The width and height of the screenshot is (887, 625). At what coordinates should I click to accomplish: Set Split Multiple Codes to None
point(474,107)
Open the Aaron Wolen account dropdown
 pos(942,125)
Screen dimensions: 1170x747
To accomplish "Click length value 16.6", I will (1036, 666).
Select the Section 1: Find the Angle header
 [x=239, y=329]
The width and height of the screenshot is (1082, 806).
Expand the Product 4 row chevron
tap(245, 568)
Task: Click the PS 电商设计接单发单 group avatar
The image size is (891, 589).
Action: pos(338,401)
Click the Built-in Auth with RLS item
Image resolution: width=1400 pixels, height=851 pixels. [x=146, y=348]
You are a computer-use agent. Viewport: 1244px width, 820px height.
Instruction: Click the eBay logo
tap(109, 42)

_To do_
What is needed is a word-for-word restatement of all the data.

_Answer to this task_
The width and height of the screenshot is (887, 625). At what coordinates should I click to accomplish: Set Split Multiple Codes to None
point(474,107)
Open the Aaron Wolen account dropdown
 pos(942,125)
Screen dimensions: 1170x747
To accomplish "Click length value 16.6", I will (1036, 666).
Select the Section 1: Find the Angle header
 [x=239, y=329]
The width and height of the screenshot is (1082, 806).
Expand the Product 4 row chevron
tap(245, 568)
Task: Click the PS 电商设计接单发单 group avatar
The image size is (891, 589).
Action: pos(338,401)
Click the Built-in Auth with RLS item
Image resolution: width=1400 pixels, height=851 pixels. [x=146, y=348]
You are a computer-use agent. Viewport: 1244px width, 820px height.
Instruction: Click the eBay logo
tap(109, 42)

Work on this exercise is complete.